Auch das Bistum Hildesheim wurde vor Kurzem von neuen Erkenntnissen zu sexuellem Missbrauch erschüttert. Mitte September hatten Gutachter einen Abschlussbericht zum Ausmaß der sexualisierten Gewalt vorgelegt. Demnach soll der frühere Bischof Janssen bis Anfang der 1980er Jahre perfide Strukturen gestützt haben.
Neues Denken gefordert
Nun fordert Bischof Wilmer mit Blick auf die weltweite Reform: „Wir brauchen ein neues Denken, echte Partizipation. Wir brauchen einen neuen Blick auf die Sexualität und ein neues Nachdenken über das Dienstamt des Priesters“. Auch müsse die Kirche in ihrem Reform-Prozess neu auf die geschlechtergerechte Teilhabe von Männern und Frauen blicken. Laut Wilmer wolle der Papst „die Kirche auf den Kopf stellen“. Demnach müsse die Machtverteilung sich ändern, „das Oben und Unten in der gewohnten klerikalen Manier“ müsse enden.
„Sind wir wirklich auf einem gemeinsamen Weg?“
Allerdings stellte Wilmer auch in Frage, ob die Kirche „wirklich auf einem gemeinsamen Weg“ ist. So sei der Grundgedanke des synodalen Wegs, ein „spituelles Abenteuer, eine Entsicherung“. Deswegen müsse man das Leid der Menschen ernst nehmen und bei ihnen sein.

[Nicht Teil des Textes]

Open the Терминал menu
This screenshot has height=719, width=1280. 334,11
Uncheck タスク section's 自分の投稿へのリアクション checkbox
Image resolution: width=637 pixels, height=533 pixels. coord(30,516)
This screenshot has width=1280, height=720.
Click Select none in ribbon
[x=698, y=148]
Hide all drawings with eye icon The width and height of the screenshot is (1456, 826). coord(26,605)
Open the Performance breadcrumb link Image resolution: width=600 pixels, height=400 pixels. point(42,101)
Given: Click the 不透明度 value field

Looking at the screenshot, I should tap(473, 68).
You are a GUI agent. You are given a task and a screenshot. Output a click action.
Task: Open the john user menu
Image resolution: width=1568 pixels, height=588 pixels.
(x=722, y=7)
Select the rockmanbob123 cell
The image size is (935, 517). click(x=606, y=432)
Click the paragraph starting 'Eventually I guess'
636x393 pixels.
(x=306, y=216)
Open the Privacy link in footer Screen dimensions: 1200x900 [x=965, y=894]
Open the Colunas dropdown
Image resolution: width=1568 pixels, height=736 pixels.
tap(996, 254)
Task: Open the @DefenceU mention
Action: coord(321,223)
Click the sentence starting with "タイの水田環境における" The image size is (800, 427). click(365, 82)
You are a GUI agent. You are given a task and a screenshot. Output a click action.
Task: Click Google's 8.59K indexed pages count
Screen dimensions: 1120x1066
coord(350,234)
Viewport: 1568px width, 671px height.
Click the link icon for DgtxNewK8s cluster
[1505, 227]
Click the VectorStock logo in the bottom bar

Bei echter Begegnung „muss jeder und jede auch etwas loslassen, auch seine eigenen Überzeugungen“, um zu hören, „was der Geist uns sagen will“, so Wilmer weiter.
Der Wunsch des Bischofs: Möglichst viele Pfarrgemeinden und Einrichtungen sollten ihre eigene Praxis überprüfen und kritisch hinterfragen.